◆ **TASK PROMPT**
The material below includes pictures; leave them out and return only the lines between the line containing "Task: Open the 15m timeframe dropdown" and the line containing "Given: Click the", inclusive, word for word.

** TASK INPUT follows **

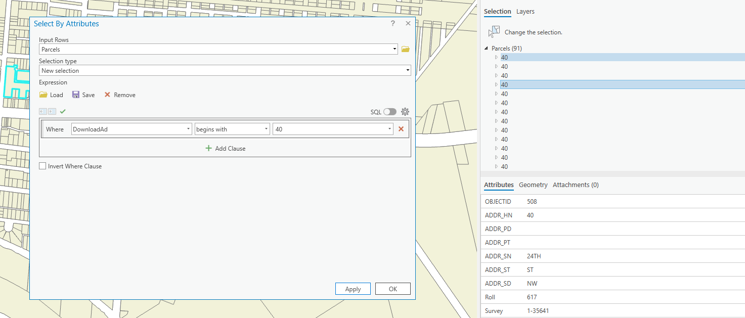Toggle the SQL switch
This screenshot has width=745, height=318.
click(x=390, y=111)
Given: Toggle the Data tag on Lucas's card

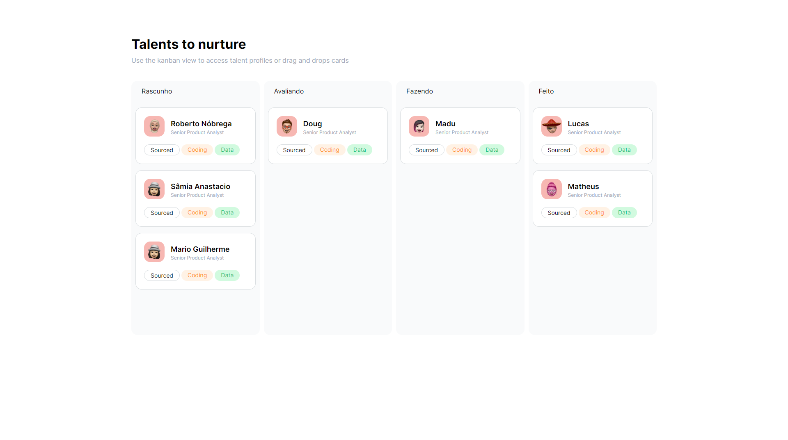Looking at the screenshot, I should coord(624,150).
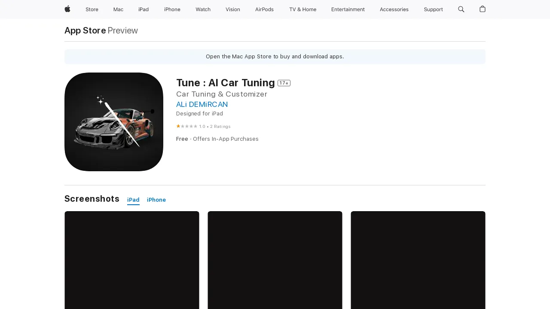550x309 pixels.
Task: Open the ALi DEMiRCAN developer page
Action: tap(202, 104)
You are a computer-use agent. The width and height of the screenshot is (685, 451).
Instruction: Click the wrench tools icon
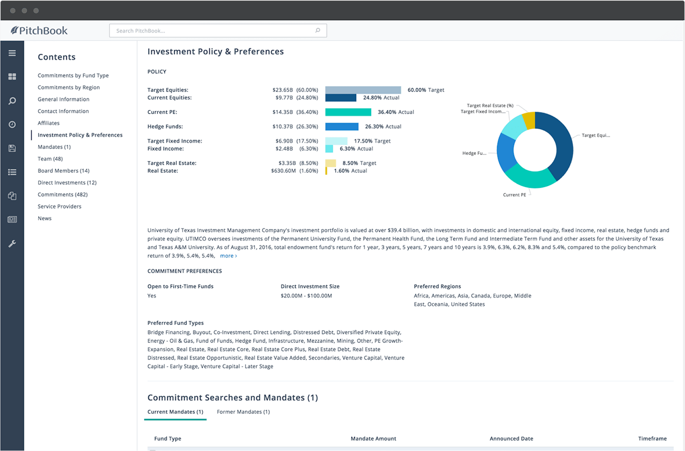(x=12, y=243)
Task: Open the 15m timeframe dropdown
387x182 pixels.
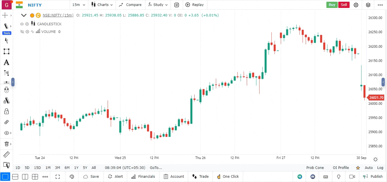Action: coord(79,5)

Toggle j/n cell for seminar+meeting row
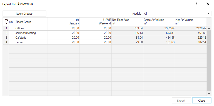pos(12,33)
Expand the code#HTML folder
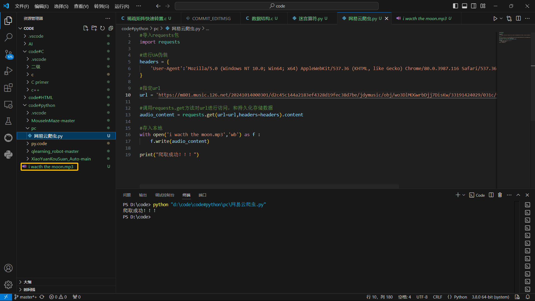 click(40, 97)
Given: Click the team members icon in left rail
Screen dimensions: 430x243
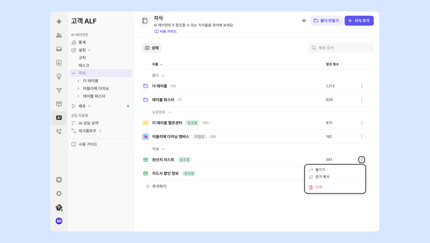Looking at the screenshot, I should [x=59, y=35].
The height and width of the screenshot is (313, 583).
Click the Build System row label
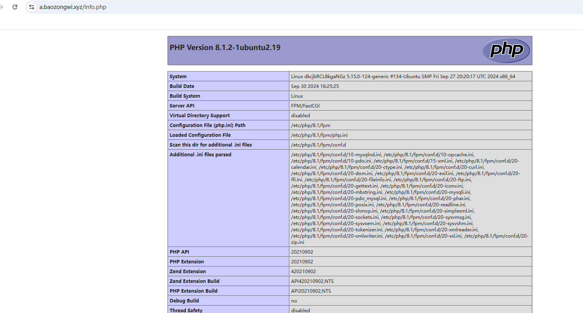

** End of TASK INPUT **

◆ **RESPONSE TO THE EXERCISE**
Task: Open the 15m timeframe dropdown
387x182 pixels.
Action: coord(79,5)

Toggle j/n cell for seminar+meeting row
pos(12,33)
Expand the code#HTML folder
 click(40, 97)
Given: Click the team members icon in left rail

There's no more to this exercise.